Walk-in clinics for opioid addiction offer meds first, fast
Published 4:33 am Thursday, December 19, 2019
OLYMPIA, Wash. — Every time she got out of jail, Jamie Cline started hustling again for heroin, driven by an addiction she didn’t understand.
“You want to get clean so bad. You know something’s killing you and you can’t stop,” said the 33-year-old who used heroin for 10 years.
This spring was different. While in a jail work-release program, she took a medication called buprenorphine. It quieted a voice in her brain that told her to keep using.
When she got out of jail, she headed for an Olympia clinic where a doctor is working to spread a philosophy called “medication first.” The surprising approach scraps requirements for counseling, abstinence or even a commitment to recovery.
Instead, it starts with fast access to prescribed medicine that prevents withdrawal sickness. After patients start feeling better, they choose their next steps.
In St. Louis, Seattle and San Francisco, people with opioid addictions can start medication on their first day of treatment. Early research suggests the approach can change lives. But it will be a tough sell elsewhere: Nearly two-thirds of U.S. treatment centers don’t offer anti-addiction drugs and there’s resistance to easy access.

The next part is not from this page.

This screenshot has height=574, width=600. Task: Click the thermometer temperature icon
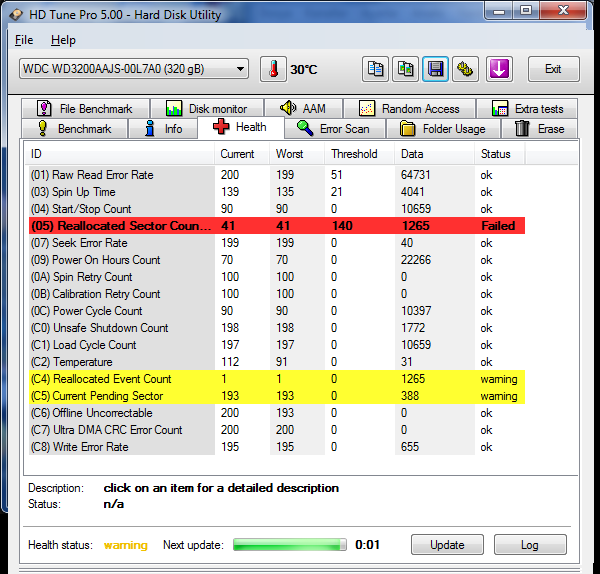[x=273, y=69]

Within two weeks of walking into the Olympia clinic, Cline had a job at a millwork shop. Now, nine months later, she has received a promotion and a raise, rebuilt relationships, found a room in a sober house and is proud to display a chain of “Clean & Serene” key fobs she earned from Narcotics Anonymous. She takes buprenorphine twice daily.

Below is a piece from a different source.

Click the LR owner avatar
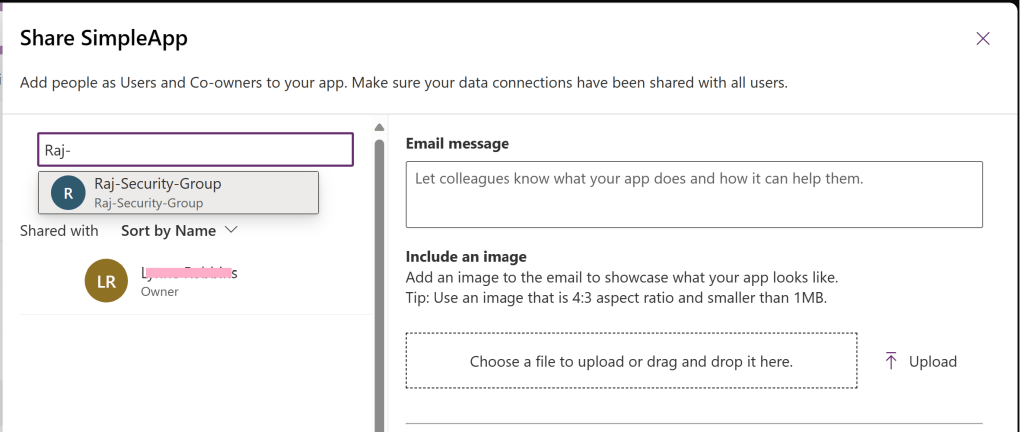The width and height of the screenshot is (1022, 432). click(x=107, y=281)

“I’ve got my life back,” she said.
The opioid crisis now kills more Americans than car crashes and is estimated to cost more than $500 billion a year. The epidemic is driving new treatment strategies for the 2 million Americans addicted to opioids.
Bupe, as it’s known, isn’t new. Approved to treat opioid addiction in 2002, it blocks the effect of other opioids and eases withdrawal. It’s an opioid, but an imperfect fit for the brain’s receptors, so its effect is mild and it doesn’t cause a high. It also lowers the danger of overdose and raises the likelihood a person will stay in treatment.
But finding a prescriber without a waiting list is difficult. Guidelines say bupe should be used alongside counseling, which some doctors don’t feel equipped to provide.
Success stories have convinced some experts that buprenorphine should be available in homeless camps, syringe exchanges and anywhere people use drugs.
“This is an obvious thing to do,” said University of Washington researcher Caleb Banta-Green.